中浜万次郎(ジョン万次郎、1827~98年)の生涯を描くNHK大河ドラマ「ジョン万」が2028年に放送されるのを前に、高知県全体で観光振興を図る「大河ドラマを生かした博覧会推進協議会」が10日、設立された。同協議会は2027年12月から2029年1月にかけて博覧会を開催し、観光客誘致を目指す。
博覧会の概要と目標
博覧会では、ジョン万次郎資料館(土佐清水市)、足摺海洋館「SATOUMI」(同)、漂流した際の出港地(土佐市)、県立坂本龍馬記念館(高知市)、キラメッセ室戸鯨館(室戸市)をメイン会場に、ジョン万次郎ゆかりの地を連動させた体験プログラムなどを用意する。

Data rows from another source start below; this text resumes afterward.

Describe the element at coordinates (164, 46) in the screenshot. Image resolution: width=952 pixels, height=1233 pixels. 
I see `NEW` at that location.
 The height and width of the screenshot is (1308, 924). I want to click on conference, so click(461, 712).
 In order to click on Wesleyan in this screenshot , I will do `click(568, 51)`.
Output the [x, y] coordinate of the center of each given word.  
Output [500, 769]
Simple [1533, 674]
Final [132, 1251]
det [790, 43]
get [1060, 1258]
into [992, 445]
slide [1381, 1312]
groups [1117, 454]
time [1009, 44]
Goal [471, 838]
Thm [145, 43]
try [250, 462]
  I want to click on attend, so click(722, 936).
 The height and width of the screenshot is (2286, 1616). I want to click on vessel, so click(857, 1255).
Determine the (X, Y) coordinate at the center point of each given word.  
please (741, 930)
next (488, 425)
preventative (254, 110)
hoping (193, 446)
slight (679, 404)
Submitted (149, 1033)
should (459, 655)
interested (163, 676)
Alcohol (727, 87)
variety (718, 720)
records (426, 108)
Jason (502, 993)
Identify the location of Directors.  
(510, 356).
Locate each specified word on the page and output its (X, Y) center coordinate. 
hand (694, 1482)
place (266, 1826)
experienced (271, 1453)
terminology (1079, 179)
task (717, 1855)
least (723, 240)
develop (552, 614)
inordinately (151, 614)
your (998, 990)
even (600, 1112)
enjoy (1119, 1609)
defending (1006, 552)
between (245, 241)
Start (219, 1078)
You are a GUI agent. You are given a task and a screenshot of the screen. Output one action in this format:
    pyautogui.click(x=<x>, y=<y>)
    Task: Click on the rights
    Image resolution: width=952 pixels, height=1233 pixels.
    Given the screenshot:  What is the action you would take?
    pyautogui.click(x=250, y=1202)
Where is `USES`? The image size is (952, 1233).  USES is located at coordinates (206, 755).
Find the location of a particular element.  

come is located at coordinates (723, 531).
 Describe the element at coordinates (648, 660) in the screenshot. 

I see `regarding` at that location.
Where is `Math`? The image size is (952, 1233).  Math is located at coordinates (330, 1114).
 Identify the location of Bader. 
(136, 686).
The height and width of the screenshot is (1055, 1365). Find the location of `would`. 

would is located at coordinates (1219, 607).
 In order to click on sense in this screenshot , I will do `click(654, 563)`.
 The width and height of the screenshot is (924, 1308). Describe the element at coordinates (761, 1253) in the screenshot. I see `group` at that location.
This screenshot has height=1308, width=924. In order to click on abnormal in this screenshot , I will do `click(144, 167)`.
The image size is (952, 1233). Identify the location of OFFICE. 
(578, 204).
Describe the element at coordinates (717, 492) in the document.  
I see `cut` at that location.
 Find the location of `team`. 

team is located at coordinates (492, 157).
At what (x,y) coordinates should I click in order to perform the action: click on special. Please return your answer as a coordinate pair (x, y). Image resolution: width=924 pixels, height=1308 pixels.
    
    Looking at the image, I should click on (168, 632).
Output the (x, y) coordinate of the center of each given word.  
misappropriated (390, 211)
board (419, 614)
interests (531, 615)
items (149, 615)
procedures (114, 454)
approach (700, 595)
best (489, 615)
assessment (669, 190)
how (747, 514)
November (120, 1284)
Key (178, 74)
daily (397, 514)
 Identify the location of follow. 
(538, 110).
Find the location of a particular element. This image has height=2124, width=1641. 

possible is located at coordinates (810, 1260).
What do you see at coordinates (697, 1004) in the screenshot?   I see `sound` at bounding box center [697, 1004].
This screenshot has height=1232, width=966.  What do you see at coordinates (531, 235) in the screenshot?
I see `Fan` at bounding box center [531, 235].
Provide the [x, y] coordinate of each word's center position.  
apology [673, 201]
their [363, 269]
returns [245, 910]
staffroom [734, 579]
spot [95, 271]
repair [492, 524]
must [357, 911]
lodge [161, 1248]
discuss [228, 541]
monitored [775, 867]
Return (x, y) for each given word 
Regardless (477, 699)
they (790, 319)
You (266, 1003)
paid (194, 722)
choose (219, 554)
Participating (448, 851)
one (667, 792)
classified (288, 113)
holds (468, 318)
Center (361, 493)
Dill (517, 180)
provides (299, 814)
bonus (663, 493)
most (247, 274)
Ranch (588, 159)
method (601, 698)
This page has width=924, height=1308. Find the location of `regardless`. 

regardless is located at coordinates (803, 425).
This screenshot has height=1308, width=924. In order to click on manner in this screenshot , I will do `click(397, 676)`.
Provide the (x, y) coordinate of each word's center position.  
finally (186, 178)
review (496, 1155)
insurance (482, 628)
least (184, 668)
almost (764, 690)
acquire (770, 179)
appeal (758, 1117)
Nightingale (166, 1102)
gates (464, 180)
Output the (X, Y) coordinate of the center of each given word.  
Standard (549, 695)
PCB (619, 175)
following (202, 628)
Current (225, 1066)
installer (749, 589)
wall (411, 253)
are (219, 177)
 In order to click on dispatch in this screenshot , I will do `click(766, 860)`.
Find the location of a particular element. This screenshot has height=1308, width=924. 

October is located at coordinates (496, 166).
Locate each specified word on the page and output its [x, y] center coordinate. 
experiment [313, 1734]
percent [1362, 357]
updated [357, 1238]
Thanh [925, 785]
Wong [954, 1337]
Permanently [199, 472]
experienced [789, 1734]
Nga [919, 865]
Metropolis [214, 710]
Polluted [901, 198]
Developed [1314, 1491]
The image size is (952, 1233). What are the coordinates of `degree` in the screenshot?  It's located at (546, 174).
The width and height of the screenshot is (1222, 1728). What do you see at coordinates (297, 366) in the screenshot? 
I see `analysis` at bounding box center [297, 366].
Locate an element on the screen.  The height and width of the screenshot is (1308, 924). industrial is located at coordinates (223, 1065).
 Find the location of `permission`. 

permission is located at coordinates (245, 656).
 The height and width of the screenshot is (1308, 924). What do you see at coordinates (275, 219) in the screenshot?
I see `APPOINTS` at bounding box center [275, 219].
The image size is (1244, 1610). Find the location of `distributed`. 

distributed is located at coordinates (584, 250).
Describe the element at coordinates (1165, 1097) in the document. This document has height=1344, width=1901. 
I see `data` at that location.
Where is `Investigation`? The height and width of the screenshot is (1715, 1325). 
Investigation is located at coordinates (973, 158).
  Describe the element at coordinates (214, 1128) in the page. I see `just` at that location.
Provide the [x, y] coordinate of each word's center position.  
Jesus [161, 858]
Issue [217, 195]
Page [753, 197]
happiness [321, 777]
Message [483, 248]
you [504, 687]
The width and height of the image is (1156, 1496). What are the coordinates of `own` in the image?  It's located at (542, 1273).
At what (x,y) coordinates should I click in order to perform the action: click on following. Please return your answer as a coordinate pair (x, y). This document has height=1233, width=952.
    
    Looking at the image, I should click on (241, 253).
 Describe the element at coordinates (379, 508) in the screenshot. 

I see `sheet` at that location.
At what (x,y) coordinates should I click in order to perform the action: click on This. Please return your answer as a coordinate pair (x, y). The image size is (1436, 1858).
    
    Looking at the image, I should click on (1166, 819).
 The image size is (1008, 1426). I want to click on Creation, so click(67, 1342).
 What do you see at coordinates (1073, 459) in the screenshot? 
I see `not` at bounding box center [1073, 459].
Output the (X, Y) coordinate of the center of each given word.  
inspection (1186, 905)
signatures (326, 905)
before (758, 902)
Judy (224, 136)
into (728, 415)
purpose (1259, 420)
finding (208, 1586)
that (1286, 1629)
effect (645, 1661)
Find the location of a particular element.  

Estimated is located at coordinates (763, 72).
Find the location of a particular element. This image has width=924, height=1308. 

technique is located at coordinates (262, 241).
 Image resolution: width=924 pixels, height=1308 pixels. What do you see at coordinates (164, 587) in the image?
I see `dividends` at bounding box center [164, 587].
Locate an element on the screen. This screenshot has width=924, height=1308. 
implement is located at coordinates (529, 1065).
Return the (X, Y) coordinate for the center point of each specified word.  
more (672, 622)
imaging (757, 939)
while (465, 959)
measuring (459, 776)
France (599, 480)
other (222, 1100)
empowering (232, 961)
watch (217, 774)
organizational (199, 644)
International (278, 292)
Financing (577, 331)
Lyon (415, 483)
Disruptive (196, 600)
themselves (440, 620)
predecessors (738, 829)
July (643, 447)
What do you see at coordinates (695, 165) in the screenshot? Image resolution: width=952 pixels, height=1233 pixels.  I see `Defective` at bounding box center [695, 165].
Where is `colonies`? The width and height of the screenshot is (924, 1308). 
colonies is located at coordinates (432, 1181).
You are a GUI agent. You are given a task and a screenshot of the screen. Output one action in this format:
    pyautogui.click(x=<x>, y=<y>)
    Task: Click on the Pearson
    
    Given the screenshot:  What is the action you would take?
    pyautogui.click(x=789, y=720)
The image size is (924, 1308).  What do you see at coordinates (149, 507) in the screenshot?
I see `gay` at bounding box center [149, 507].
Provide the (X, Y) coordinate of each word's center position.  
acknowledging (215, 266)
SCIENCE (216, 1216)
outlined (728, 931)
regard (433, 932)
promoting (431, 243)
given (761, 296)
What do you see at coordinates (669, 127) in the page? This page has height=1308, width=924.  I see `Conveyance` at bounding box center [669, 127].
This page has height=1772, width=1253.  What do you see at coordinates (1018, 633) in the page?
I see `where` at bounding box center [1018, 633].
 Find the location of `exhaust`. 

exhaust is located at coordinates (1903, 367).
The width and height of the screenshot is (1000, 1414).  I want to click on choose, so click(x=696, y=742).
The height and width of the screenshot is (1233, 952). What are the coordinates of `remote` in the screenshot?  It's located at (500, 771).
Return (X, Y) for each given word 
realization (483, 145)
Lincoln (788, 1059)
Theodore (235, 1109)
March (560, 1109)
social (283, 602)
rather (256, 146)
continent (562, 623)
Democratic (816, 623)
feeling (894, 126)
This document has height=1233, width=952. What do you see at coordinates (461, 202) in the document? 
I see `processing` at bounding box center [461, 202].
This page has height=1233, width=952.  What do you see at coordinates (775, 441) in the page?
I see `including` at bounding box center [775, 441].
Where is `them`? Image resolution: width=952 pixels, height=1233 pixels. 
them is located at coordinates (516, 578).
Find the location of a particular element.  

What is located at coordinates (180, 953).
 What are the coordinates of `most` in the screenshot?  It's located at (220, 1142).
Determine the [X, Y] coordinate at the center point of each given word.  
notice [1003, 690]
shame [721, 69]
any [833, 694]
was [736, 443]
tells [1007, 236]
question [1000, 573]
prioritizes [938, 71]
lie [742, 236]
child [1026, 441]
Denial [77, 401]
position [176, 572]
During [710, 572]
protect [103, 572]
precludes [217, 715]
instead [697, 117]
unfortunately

期間中の2028年には、県外からの観光客500万人と、昨年よりも約43万人多い来訪を目指すという。
協議会の構成と知事の意気込み
協議会は浜田省司知事が会長を務め、県内の市町村や経済、観光などの団体で構成される。この日、高知市内のホテルで開かれた設立総会で、浜田知事は「観光振興にとって大きな追い風になる」とあいさつした。次回は9月に開かれ、博覧会の名称やロゴが決定される予定だ。
土佐清水市がアイデア募集
大河ドラマ「ジョン万」にちなみ、高知県土佐清水市は同市のキャンペーン「ジョン万EXPO」(2027年1月~2029年1月)を盛り上げるためのアイデアを募集している。締め切りは31日。市役所や県立清水高校など市内18か所に回収箱を設置し、ジョン万次郎や土佐清水の魅力をPRするイベント案などを募る。特に制限はないが、生成AI(人工知能)を使った場合は明記する必要がある。問い合わせは市観光商工課の大河ドラマ「ジョン万」推進室(0880・82・1212)。